Hi all -- I'm new to RNA-seq and have had some issues assembling the reads. I'm looking for any advice or input on what might be the best way to handle my data.
My work is done in oocytes of a non-model organism without a reference genome.
I have performed an RNA-IP against two different proteins and processed the IPs for paired end RNA seq, my goal is to identify the transcripts associated with both of these proteins (overlap). In addition, I have also processed whole oocytes for RNA-seq. Everything was done with three biological replicates.
Since my work is done in a non-model organism I have been using Trinity to assemble my paired-end RNA-seq data. There are a few ways, I think, this can be done however and I could use any input on what the best method might be. I've dabbled with one and had some errors, which is why I'm confused and wondering if a different approach is better.
- OPTION 1:
Assemble the whole oocyte transcriptome using Trinity and use this as a reference genome.

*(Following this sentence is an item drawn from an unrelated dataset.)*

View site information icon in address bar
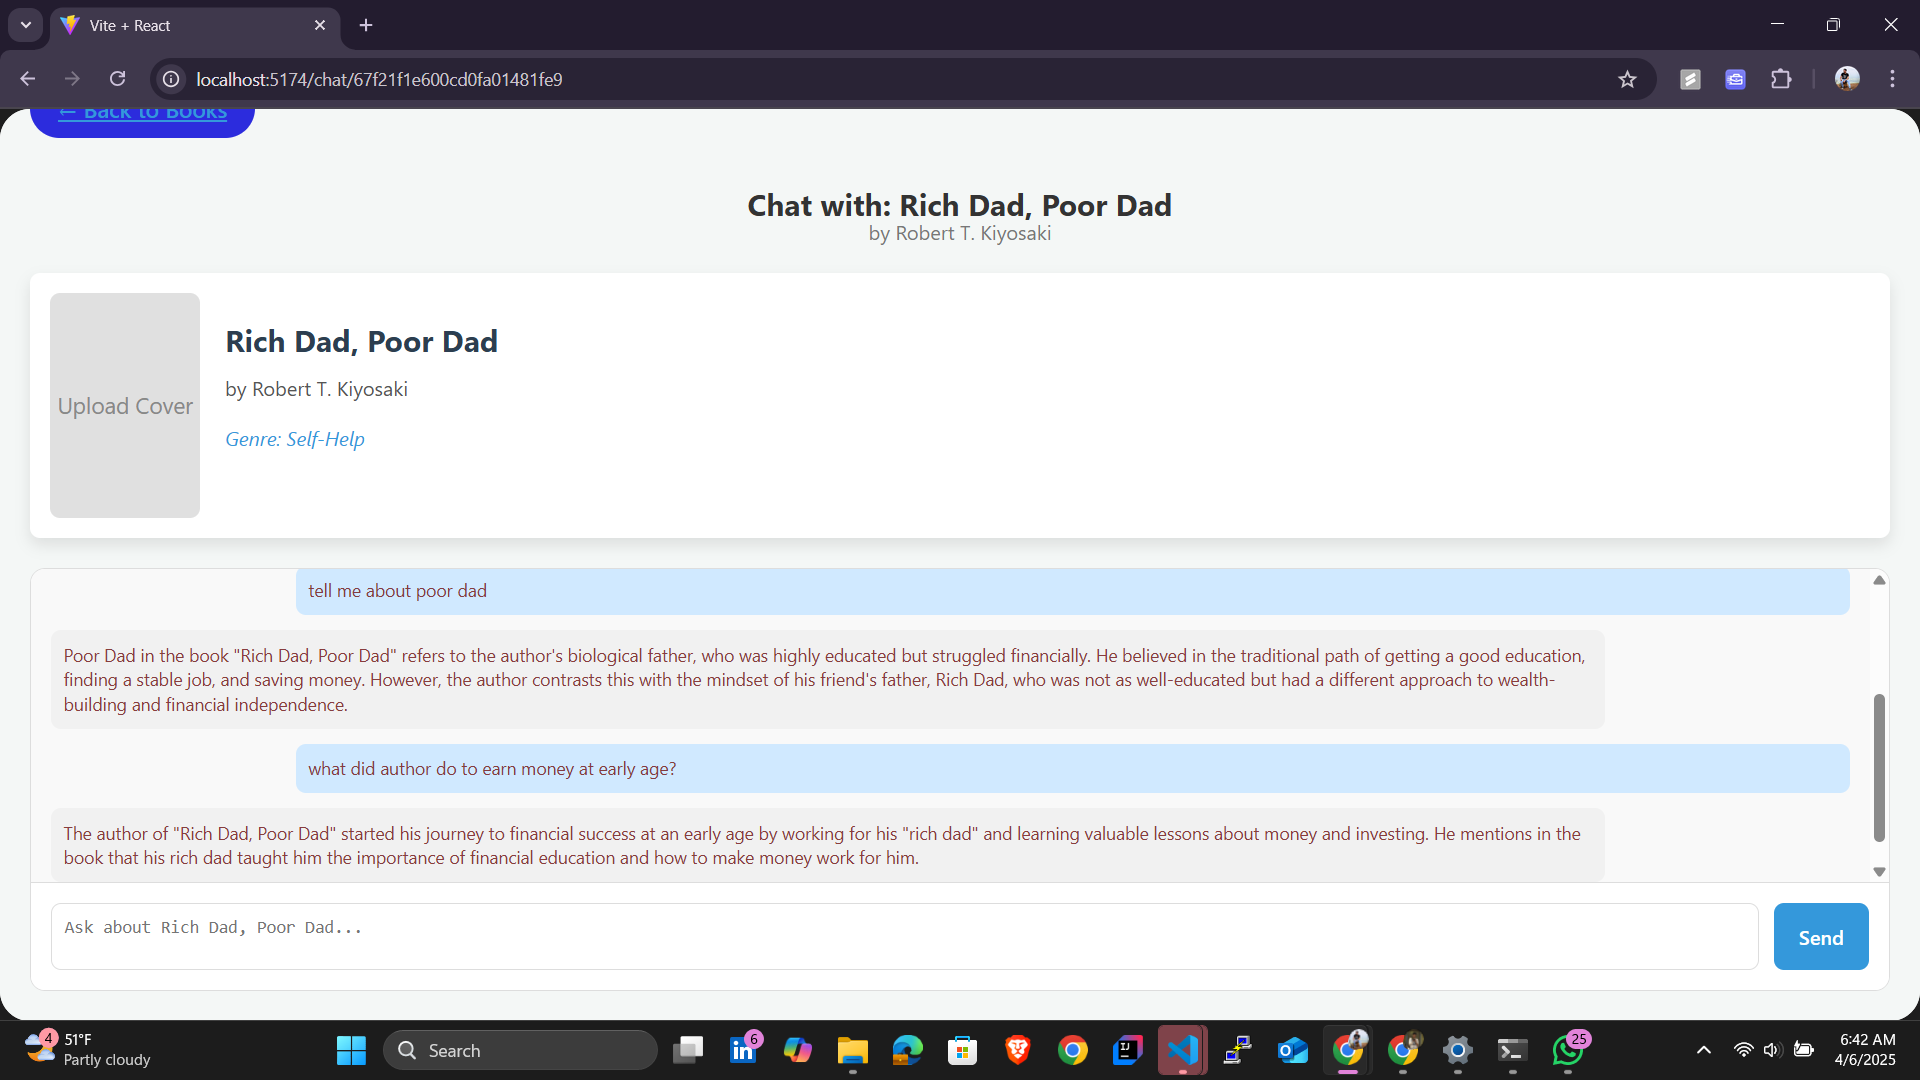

- After assembly, I used trinotate to cross reference my assembly to a recently-released protein database for my organism. I believe this assigned contigs a protein annotation.
- I then used the built-in Trinity plugins to align and estimate transcript abundance using RSEM for each IP sample separately
- I simply used the raw fastq files (left and right) for each IP (did they need to be assembled here??).
- Looking at the RSEM.isoforms.results output, I saw in every IP that a control transcript had a 0 FPKM, and I'm assuming is not expressed. This is obviously concerning...especially since using the sample sample I could identify my control transcript by qPCR.
2. OPTION 2:
Assemble all IP reads together. In this case I would then map each IP's raw fastq file back to this "IP-transcriptome" to try and estimate transcript abundance using RSEM. (I'd ignore the whole oocyte data in this scenario)
3. OPTION 3:
Individually and separately assembly each IP. I would then use transdecoder, trinotate, and blast to try and map these reads to the recently-released protein database. I would use the protein database.fasta file as the reference in this case.
Which option seems best? Any idea why my first approach failed to show the control transcript?
This is my first time doing RNA-seq so I apologize if these questions are very naive! All advice is greatly appreciated. Thank you!